Wednesday, January 8, 2020

McClellan on Early Women's Rights Activists and the 14th Amendment

Angus McClellan, Claremont Graduate University, has posted Early Women's Rights Activists and the Meaning of the 14th Amendment:
The purpose of this paper is to consider the meaning of the 14th Amendment as it applies to women in the United States through the perspective of the women’s rights litigants, advocates, and their allies in the 1860s and 1870s. Originalism as a method for constitutional interpretation can take many forms, including giving weight to the original intent of the drafters of the Constitution or its amendments, or deferring to the understandings of the ratifiers in state conventions and legislatures, or perhaps giving weight to the “public meaning” or “public understanding” of the documents by considering newspaper editorials, pamphlets, and dictionary definitions in use at the times of their ratifications. This paper is an originalist approach to understanding the 14th Amendment by turning to a group of people who were particularly active in the earliest debates on its meaning. Modern interpretations as well as those from contemporaneous statesmen and jurists will be considered as well to provide some orientation and comparison.

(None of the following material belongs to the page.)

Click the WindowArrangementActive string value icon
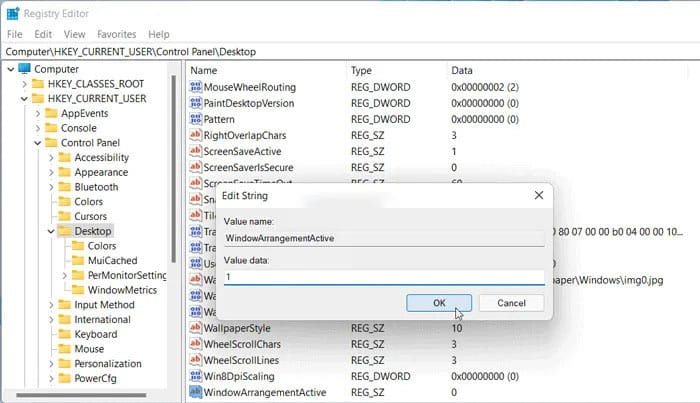The width and height of the screenshot is (700, 403). click(x=195, y=392)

To map this argument broadly, modern scholars argue that the 14th Amendment protects some or all categories of individuals within the jurisdiction of the United States, and they variously claim that Section 1 protects substantive or procedural civil, political, natural, fundamental, or common law rights, or even social equality. Adding to this the variety of definitions of rights or “equality,” there is a wide spectrum of scholarly thought on what the 14th Amendment protects, and to whom it applies. Part II be divided between political efforts and legal efforts. It will focus first on the political efforts and the accompanying interpretations of the 14th Amendment from some of the most prominent activists during the 1860s and 1870s. It will then explore the legal arguments of women’s rights activists and their attorneys engaged in litigation from three notable cases in the earliest days of the 14th Amendment.